The SC (Self-Consistency) method is proposed in [this paper](https://arxiv.org/abs/2203.11171), which will sample multiple reasoning paths for the question, and make majority voting to the generated answers for LLMs. This method displays remarkable proficiency among reasoning tasks with high accuracy but may consume more time and resources when inferencing, because of the majority voting strategy. In OpenCompass, You can easily implement the SC method by replacing `GenInferencer` with `SCInferencer` in the dataset configuration and setting the corresponding parameters like:

```python
# This SC gsm8k config can be found at: opencompass.configs.datasets.gsm8k.gsm8k_gen_a3e34a.py
gsm8k_infer_cfg = dict(
    inferencer=dict(
        type=SCInferencer, # Replace GenInferencer with SCInferencer.
        generation_kwargs=dict(do_sample=True, temperature=0.7, top_k=40),  # Set sample parameters to make sure model generate various output, only works for models load from HuggingFace now.
        infer_type='SC',
        sc_size = SAMPLE_SIZE
    )
)
gsm8k_eval_cfg = dict(sc_size=SAMPLE_SIZE)
```

```{note}
OpenCompass defaults to use argmax for sampling the next token. Therefore, if the sampling parameters are not specified, the model's inference results will be completely consistent each time, and multiple rounds of evaluation will be ineffective.
```

Where `SAMPLE_SIZE` is the number of reasoning paths in Self-Consistency, higher value usually outcome higher performance.
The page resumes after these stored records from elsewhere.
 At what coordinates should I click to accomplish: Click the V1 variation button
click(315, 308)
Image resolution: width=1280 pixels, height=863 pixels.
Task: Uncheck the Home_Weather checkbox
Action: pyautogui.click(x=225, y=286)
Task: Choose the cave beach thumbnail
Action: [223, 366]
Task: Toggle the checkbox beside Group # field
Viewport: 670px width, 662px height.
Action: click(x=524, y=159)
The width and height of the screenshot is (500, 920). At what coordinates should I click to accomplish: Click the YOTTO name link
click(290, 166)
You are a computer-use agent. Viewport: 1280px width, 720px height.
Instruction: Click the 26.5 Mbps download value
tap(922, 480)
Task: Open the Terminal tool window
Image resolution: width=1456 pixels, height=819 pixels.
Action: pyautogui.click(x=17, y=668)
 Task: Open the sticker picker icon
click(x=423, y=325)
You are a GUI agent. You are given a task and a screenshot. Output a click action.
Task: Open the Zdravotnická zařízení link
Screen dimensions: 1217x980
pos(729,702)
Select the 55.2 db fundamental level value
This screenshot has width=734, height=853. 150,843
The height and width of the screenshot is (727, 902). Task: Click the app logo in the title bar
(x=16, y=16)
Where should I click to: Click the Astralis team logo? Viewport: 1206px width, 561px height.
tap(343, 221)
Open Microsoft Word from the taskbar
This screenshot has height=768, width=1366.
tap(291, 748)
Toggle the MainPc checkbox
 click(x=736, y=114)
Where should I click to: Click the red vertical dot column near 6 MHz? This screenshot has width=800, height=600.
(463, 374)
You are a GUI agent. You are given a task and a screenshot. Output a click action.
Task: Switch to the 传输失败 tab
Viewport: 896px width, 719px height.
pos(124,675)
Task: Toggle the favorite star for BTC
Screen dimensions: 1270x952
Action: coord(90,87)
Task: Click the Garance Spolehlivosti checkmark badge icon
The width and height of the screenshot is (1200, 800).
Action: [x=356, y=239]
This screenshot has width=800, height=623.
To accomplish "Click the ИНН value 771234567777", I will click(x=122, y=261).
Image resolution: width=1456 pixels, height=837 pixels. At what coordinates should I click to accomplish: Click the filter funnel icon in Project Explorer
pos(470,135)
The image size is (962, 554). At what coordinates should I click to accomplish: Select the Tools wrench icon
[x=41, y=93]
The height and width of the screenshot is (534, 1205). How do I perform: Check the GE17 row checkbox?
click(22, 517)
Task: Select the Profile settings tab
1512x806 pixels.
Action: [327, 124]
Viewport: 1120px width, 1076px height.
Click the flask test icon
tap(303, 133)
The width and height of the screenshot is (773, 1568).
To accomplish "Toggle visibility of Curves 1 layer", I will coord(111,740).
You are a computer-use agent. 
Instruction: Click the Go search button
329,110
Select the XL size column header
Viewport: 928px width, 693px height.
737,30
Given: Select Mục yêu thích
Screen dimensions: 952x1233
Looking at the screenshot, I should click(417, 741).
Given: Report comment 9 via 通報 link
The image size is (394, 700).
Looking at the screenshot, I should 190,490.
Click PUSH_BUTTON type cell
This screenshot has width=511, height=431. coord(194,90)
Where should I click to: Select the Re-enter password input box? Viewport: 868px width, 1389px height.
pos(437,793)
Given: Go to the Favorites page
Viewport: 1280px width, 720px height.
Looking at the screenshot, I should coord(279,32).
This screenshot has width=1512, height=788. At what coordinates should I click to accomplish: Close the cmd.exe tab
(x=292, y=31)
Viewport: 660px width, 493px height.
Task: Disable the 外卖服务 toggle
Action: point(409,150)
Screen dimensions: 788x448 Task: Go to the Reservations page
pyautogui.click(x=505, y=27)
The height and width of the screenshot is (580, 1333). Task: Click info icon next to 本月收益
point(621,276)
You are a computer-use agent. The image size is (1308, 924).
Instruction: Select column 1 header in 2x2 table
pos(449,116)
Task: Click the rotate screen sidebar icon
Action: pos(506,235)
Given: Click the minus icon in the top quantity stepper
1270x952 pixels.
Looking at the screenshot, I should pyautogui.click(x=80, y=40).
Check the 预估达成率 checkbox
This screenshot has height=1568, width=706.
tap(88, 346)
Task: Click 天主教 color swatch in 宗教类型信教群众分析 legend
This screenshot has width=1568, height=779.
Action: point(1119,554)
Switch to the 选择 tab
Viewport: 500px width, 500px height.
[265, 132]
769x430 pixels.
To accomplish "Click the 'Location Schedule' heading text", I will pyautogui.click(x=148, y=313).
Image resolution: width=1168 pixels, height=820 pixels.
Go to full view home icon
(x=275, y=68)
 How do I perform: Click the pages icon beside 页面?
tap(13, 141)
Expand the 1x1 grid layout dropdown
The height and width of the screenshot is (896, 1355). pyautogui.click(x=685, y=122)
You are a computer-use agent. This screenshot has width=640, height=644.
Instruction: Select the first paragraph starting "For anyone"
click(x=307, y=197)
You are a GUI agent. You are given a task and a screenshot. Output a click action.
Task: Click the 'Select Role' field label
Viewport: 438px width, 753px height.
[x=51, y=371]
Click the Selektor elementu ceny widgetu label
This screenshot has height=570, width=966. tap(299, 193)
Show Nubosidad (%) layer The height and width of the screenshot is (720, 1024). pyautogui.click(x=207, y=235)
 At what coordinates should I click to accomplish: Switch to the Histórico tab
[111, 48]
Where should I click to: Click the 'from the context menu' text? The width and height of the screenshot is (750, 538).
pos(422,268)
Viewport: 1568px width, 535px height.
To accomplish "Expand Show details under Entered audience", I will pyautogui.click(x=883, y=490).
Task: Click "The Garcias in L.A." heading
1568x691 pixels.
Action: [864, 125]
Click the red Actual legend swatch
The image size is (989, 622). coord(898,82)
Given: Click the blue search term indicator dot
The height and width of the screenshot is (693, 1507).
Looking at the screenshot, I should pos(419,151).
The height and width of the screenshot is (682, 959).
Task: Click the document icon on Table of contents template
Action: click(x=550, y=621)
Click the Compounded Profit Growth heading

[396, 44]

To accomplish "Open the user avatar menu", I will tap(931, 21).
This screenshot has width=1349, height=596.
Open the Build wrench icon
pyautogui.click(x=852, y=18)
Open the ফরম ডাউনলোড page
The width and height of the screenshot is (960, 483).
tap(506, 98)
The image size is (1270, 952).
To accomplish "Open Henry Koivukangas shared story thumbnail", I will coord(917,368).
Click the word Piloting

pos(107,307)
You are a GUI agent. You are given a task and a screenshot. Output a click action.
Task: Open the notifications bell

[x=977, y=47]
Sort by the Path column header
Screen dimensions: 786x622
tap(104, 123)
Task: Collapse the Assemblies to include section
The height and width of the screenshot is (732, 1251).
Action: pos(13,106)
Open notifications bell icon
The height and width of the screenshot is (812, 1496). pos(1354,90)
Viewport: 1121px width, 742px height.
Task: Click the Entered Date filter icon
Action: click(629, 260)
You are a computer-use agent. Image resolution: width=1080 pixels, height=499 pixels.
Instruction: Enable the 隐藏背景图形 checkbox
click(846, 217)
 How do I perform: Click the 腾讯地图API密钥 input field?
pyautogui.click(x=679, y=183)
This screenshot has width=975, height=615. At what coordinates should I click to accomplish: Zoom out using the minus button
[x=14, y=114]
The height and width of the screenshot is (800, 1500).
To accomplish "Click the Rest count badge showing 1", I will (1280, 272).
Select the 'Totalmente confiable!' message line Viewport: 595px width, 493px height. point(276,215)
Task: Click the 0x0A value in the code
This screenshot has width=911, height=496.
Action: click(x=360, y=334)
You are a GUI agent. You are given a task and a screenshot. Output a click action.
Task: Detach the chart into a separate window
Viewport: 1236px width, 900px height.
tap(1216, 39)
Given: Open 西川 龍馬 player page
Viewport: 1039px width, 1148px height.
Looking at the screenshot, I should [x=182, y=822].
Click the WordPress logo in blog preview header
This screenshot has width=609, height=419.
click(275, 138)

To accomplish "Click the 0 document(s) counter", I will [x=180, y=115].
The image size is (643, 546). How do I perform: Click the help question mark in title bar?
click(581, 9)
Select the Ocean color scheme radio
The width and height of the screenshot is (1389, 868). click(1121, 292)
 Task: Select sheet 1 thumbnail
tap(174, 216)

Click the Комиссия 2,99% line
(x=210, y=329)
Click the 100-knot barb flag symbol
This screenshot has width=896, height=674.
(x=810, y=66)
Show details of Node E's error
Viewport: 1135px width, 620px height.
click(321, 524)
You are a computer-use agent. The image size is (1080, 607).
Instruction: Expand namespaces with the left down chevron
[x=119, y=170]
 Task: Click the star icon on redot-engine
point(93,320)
The following figure from the original SC paper demonstrates the relation between reasoning paths and performance in several reasoning tasks:

![image](https://github.com/InternLM/opencompass/assets/28834990/05c7d850-7076-43ca-b165-e6251f9b3001)

From the figure, it can be seen that in different reasoning tasks, performance tends to improve as the number of reasoning paths increases. However, for some tasks, increasing the number of reasoning paths may reach a limit, and further increasing the number of paths may not bring significant performance improvement. Therefore, it is necessary to conduct experiments and adjustments on specific tasks to find the optimal number of reasoning paths that best suit the task.